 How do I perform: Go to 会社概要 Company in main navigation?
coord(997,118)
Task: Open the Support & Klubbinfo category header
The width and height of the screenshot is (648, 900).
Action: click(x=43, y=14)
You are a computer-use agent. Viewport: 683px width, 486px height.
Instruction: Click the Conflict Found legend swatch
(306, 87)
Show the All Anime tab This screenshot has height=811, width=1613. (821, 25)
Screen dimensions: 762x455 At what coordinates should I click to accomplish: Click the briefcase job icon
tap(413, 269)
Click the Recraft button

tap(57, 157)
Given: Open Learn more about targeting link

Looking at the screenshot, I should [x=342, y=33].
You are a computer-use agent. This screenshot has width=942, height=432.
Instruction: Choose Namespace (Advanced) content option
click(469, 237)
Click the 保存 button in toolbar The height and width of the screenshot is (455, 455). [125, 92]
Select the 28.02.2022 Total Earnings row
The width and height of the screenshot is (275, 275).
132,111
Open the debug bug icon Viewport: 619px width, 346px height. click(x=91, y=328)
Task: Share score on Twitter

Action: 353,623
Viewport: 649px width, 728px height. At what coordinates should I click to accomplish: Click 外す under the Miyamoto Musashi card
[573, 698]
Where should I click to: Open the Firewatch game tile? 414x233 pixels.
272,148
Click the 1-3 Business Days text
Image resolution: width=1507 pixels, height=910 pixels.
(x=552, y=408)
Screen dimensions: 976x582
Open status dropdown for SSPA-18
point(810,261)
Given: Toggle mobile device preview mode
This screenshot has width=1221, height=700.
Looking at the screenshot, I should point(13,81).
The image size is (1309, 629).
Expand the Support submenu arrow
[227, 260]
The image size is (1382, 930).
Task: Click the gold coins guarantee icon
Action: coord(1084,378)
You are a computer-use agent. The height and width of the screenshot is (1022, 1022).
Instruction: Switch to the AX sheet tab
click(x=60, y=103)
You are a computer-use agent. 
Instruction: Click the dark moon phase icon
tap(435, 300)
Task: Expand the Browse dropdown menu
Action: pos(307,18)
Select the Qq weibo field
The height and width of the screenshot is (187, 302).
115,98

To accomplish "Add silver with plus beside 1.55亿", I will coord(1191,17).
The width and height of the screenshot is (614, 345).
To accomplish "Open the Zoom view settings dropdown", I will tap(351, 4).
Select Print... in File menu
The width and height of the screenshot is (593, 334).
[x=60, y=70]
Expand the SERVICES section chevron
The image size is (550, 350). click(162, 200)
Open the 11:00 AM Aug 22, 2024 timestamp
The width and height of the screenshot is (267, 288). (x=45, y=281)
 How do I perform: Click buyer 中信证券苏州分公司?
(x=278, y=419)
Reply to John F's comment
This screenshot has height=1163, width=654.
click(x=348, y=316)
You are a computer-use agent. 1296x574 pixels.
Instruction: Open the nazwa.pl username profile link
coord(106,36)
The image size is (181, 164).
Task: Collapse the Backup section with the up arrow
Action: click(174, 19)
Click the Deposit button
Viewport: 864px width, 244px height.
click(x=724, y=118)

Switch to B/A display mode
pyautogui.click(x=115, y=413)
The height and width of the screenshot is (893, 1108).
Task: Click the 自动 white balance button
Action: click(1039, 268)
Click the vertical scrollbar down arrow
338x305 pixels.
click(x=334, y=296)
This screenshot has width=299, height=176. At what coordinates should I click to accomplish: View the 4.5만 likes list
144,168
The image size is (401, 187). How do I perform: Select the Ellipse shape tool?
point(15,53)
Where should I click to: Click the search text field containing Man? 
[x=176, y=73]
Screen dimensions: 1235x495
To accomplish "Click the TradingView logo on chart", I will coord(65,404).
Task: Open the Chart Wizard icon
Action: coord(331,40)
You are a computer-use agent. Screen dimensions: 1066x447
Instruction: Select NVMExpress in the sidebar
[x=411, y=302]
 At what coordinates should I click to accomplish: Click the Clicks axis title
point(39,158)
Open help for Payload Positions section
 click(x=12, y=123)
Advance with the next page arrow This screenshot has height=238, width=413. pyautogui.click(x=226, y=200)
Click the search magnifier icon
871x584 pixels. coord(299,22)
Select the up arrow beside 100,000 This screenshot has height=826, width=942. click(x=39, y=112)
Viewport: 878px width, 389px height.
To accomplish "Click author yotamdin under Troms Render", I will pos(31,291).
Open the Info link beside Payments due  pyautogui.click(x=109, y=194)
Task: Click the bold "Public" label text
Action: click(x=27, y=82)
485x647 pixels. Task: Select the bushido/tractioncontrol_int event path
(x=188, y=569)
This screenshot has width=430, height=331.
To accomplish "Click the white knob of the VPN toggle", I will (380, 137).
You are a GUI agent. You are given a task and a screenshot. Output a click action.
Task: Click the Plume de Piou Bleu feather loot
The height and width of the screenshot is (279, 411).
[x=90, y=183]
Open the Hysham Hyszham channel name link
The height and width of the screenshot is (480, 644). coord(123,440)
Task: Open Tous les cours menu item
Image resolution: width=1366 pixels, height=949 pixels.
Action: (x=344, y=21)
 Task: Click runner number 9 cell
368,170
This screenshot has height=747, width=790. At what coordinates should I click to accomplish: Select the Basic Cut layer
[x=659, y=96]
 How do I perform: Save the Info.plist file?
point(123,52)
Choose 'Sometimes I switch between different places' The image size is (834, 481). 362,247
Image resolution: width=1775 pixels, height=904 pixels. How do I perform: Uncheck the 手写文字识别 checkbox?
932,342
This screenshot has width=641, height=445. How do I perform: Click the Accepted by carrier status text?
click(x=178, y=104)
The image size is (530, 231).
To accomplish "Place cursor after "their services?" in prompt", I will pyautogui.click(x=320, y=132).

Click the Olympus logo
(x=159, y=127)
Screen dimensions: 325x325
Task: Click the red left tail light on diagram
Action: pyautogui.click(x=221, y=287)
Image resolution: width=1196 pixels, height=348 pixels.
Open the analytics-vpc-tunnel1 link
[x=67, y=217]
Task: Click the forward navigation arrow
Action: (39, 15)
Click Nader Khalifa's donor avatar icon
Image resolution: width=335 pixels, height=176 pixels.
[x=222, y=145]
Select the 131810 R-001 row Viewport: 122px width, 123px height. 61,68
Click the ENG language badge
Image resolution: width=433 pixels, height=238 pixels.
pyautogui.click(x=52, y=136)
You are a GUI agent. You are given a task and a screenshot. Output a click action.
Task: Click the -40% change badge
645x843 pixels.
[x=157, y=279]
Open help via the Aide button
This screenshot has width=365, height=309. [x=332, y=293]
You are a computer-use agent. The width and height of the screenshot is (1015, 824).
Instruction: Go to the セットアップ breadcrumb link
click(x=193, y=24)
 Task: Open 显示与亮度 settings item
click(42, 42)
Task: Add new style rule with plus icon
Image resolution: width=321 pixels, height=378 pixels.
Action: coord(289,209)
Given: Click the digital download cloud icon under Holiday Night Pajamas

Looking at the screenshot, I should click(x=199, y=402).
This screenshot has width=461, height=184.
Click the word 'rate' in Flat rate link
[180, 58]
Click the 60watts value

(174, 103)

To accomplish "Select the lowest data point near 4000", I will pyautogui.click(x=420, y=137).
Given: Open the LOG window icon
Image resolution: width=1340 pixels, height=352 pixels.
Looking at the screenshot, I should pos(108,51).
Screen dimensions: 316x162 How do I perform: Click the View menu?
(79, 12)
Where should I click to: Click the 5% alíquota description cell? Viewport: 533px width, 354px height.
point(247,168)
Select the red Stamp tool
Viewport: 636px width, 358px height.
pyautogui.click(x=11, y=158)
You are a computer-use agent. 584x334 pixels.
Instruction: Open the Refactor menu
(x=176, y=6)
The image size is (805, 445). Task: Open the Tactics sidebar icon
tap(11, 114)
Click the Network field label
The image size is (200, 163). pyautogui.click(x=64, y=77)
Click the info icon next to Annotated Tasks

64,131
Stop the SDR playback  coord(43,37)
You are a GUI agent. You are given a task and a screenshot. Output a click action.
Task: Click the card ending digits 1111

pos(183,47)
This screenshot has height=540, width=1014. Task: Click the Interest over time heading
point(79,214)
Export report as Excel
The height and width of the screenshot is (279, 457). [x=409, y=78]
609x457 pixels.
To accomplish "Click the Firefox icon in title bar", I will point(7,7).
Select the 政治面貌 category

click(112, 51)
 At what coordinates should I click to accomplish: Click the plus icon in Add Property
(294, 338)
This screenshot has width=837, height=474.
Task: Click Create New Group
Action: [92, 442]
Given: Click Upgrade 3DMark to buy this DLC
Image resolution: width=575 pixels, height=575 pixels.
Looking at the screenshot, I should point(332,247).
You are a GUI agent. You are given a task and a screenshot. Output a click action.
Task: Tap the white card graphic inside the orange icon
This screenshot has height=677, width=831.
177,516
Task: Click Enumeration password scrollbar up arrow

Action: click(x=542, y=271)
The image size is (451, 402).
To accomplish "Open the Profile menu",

* _Problem_
Restate the data word for word. Begin at its first line, end at the line that contains "The image size is (1309, 629).", and include both.

* _Answer space_
 How do I perform: Go to 会社概要 Company in main navigation?
coord(997,118)
Task: Open the Support & Klubbinfo category header
The width and height of the screenshot is (648, 900).
Action: click(x=43, y=14)
You are a computer-use agent. Viewport: 683px width, 486px height.
Instruction: Click the Conflict Found legend swatch
(306, 87)
Show the All Anime tab This screenshot has height=811, width=1613. (821, 25)
Screen dimensions: 762x455 At what coordinates should I click to accomplish: Click the briefcase job icon
tap(413, 269)
Click the Recraft button

tap(57, 157)
Given: Open Learn more about targeting link

Looking at the screenshot, I should [x=342, y=33].
You are a computer-use agent. This screenshot has width=942, height=432.
Instruction: Choose Namespace (Advanced) content option
click(469, 237)
Click the 保存 button in toolbar The height and width of the screenshot is (455, 455). [125, 92]
Select the 28.02.2022 Total Earnings row
The width and height of the screenshot is (275, 275).
132,111
Open the debug bug icon Viewport: 619px width, 346px height. click(x=91, y=328)
Task: Share score on Twitter

Action: 353,623
Viewport: 649px width, 728px height. At what coordinates should I click to accomplish: Click 外す under the Miyamoto Musashi card
[573, 698]
Where should I click to: Open the Firewatch game tile? 414x233 pixels.
272,148
Click the 1-3 Business Days text
Image resolution: width=1507 pixels, height=910 pixels.
(x=552, y=408)
Screen dimensions: 976x582
Open status dropdown for SSPA-18
point(810,261)
Given: Toggle mobile device preview mode
This screenshot has width=1221, height=700.
Looking at the screenshot, I should point(13,81).
The image size is (1309, 629).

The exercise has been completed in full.